Dataset entries:

========

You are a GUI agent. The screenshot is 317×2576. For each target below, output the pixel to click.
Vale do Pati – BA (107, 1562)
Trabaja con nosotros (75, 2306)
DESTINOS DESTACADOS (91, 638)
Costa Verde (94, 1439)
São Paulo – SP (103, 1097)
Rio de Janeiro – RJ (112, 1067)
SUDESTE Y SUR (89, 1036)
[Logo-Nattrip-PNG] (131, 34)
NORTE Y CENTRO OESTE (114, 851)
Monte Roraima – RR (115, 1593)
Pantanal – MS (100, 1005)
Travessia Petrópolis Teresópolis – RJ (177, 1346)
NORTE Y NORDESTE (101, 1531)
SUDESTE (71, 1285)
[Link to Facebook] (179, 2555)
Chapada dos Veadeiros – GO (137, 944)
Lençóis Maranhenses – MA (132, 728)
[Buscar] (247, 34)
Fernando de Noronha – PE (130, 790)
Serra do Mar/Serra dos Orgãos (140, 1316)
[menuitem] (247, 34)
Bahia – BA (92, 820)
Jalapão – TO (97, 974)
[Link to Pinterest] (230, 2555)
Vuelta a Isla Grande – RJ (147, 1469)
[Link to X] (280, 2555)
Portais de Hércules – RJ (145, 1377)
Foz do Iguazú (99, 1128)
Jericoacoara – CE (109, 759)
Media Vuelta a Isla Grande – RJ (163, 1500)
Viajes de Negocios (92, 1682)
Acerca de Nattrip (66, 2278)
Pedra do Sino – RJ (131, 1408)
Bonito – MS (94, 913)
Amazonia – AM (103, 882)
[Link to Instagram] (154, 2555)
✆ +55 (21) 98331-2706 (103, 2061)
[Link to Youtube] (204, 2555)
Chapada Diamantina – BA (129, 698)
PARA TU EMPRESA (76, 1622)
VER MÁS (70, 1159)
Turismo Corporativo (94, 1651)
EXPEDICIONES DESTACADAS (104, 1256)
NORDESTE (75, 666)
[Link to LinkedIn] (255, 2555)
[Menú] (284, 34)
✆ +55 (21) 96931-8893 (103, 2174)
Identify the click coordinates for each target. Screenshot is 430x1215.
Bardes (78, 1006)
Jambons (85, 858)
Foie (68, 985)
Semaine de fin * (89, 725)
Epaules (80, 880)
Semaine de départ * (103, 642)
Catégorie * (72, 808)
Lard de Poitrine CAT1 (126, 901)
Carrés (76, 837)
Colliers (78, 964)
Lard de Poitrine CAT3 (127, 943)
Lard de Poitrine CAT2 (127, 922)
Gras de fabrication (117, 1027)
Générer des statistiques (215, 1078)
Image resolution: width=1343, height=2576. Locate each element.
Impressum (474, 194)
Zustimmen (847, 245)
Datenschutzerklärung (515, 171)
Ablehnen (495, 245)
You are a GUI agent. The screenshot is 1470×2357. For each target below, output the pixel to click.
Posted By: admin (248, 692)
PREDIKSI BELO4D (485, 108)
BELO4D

========

#### [Description of the task]
Write out each line exactly, starting with the line that contains "[Link to Instagram] (154, 2555)" and stopping after the last line of the data.

#### [Answer for this exercise]
[Link to Instagram] (154, 2555)
✆ +55 (21) 98331-2706 (103, 2061)
[Link to Youtube] (204, 2555)
Chapada Diamantina – BA (129, 698)
PARA TU EMPRESA (76, 1622)
VER MÁS (70, 1159)
Turismo Corporativo (94, 1651)
EXPEDICIONES DESTACADAS (104, 1256)
NORDESTE (75, 666)
[Link to LinkedIn] (255, 2555)
[Menú] (284, 34)
✆ +55 (21) 96931-8893 (103, 2174)
Identify the click coordinates for each target. Screenshot is 430x1215.
Bardes (78, 1006)
Jambons (85, 858)
Foie (68, 985)
Semaine de fin * (89, 725)
Epaules (80, 880)
Semaine de départ * (103, 642)
Catégorie * (72, 808)
Lard de Poitrine CAT1 (126, 901)
Carrés (76, 837)
Colliers (78, 964)
Lard de Poitrine CAT3 (127, 943)
Lard de Poitrine CAT2 (127, 922)
Gras de fabrication (117, 1027)
Générer des statistiques (215, 1078)
Image resolution: width=1343, height=2576. Locate each element.
Impressum (474, 194)
Zustimmen (847, 245)
Datenschutzerklärung (515, 171)
Ablehnen (495, 245)
You are a GUI agent. The screenshot is 1470×2357. For each target below, output the pixel to click.
Posted By: admin (248, 692)
PREDIKSI BELO4D (485, 108)
BELO4D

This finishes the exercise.